If we discuss the results of our study, we should take into account its limitations. First, we did not measure presenting visual acuity, so that we could not assess the prevalence of undercorrection of refractive error as cause for vision impairment and blindness. In previous studies, undercorrection of refractive error was a major cause for vision impairment4. We could thus not discuss the effect of providing glasses to correct the refractive error as the easiest, most cost-effective and probably safest way to improve vision in the population. Second, we assessed the cause of visual impairment mainly on photographs of the anterior and posterior segment of the eye, so that our investigation could not give information about amblyopia as cause for vision impairment. Since, however, bilateral deep amblyopia occurs only rarely and since we defined vision impairment and blindness by the visual status of the better eye, it might have been unlikely that bilateral amblyopia was a major cause for MSVI and blindness in our study population. Third, dense cataract might have covered diseases of the macula optic nerve so that we might have been underestimated the prevalence of these diseases in eyes with far advanced cataract. Fourth, the rate of participation and the representativeness of the study population and region are of high importance for an epidemiologic investigation. The participation rate of 80.5% in our study suggests that there was not a major bias in the participant inclusion. The study region showed a similar climate as many other regions in Russia with warm summers and long and cold winters. The ethnical structure of the population of our investigation was typical for regions of Southern Russia. As compared to North and Western Russian regions, it had a lower percentage of Russians on the total population. Interestingly, the prevalence of MSVI/blindness did not differ significantly between Russian versus non-Russian ethnicity in our study population. Our investigation had the strengths of being the first population-based investigation from Russia on the topic of research, the relatively large study sample size, and the inclusion of a multitude of systemic parameters.

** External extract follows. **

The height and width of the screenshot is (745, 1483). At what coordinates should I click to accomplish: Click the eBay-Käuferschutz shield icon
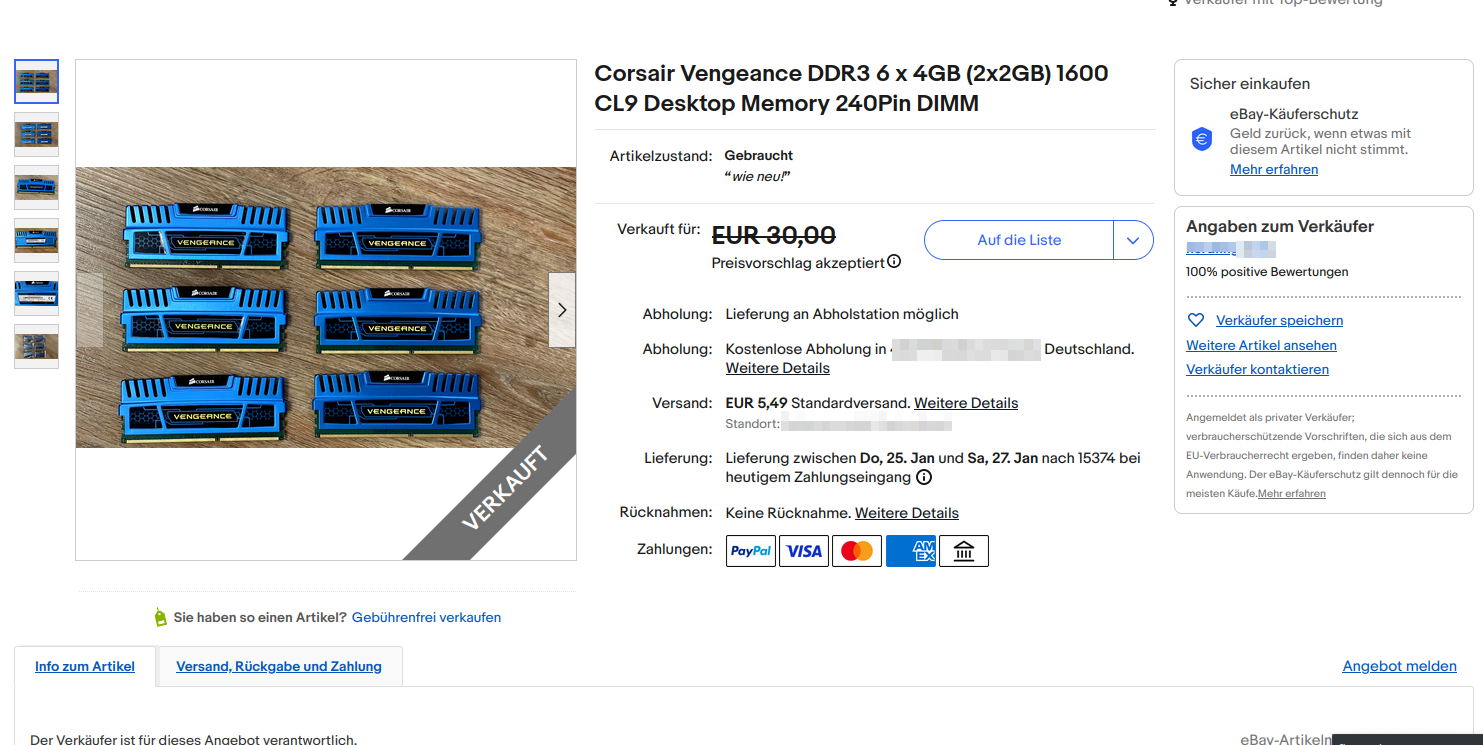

In conclusion, in our typical, ethnically mixed population from Bashkortostan/Russia, the prevalence of MVI, MSVI and blindness was 3.1%, 3.1% and 0.19%, respectively. The most frequent causes for MSVI were cataract (59.9), late stage of AMD (7.7%), myopic maculopathy (6.0%), glaucoma (4.9%), non-glaucomatous optic nerve damage (2.7%), and diabetic retinopathy (2.2%). Causes for blindness were cataract (27.3%), myopic maculopathy (18.2%), retinal dystrophies (18.2%), glaucoma (9.1%), and corneal scars (9.1%). For each year increase in age and for each mm increase in axial length, the risk of MSVI/blindness increased by 10% (95% CI 1.08, 1.12) and 40% (95% CI 1.24, 1.57), respectively. Within the group of eyes with an axial length of ≥ 25.5 mm, the prevalence MSVI/blindness combined increased by 77% (95% CI 1.30, 2.41) for each mm increase in axial length.